> _The data_
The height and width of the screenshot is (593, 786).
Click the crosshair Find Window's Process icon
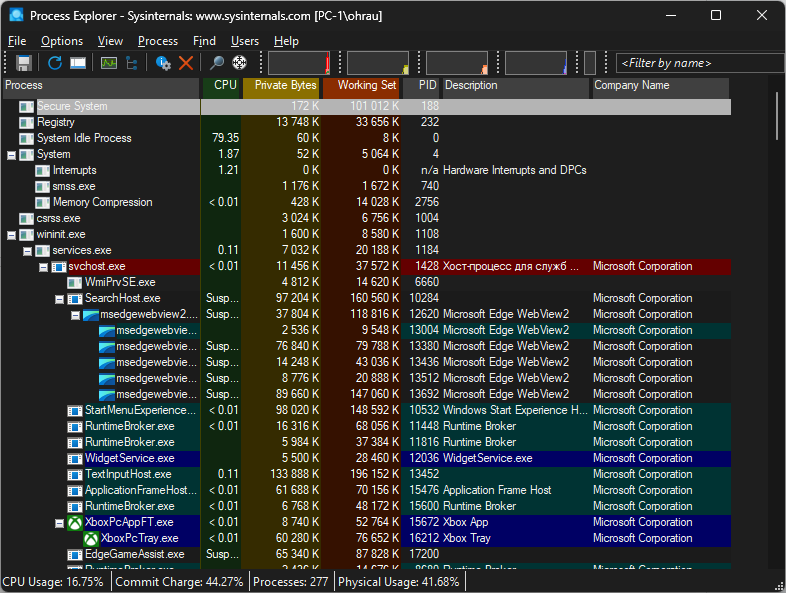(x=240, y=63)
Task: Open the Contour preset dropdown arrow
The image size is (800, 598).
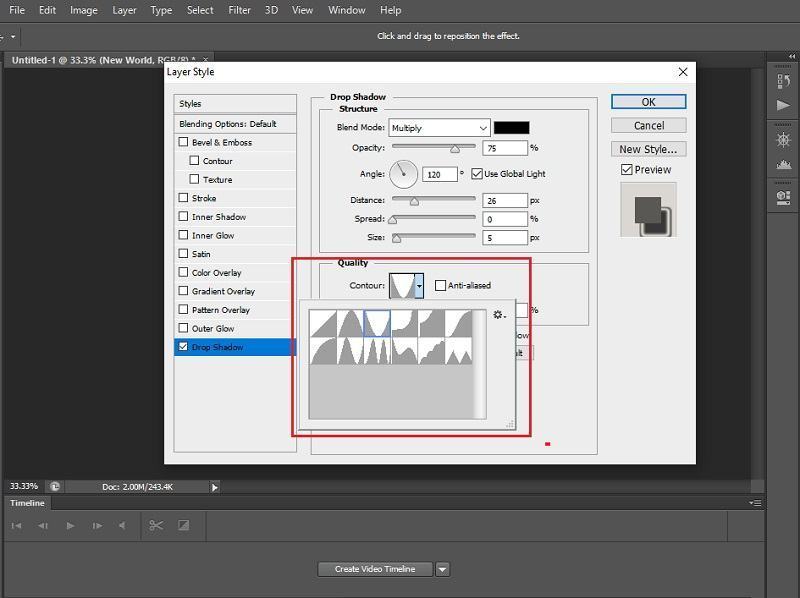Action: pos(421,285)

...

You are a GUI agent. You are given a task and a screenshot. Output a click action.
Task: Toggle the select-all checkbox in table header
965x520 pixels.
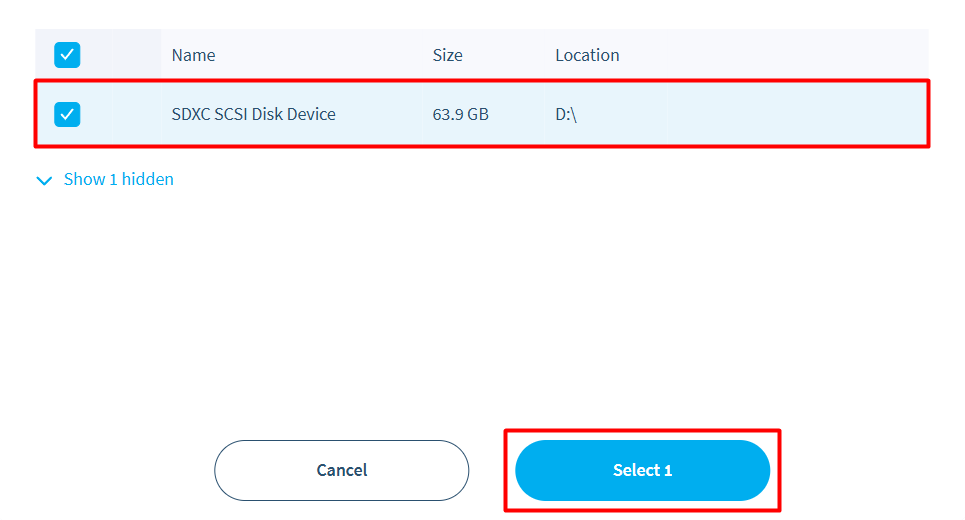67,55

> _What the exercise asks_
Write only the number of lines in the material above where the string "screenshot" occurs.

> _Output of the exercise_
2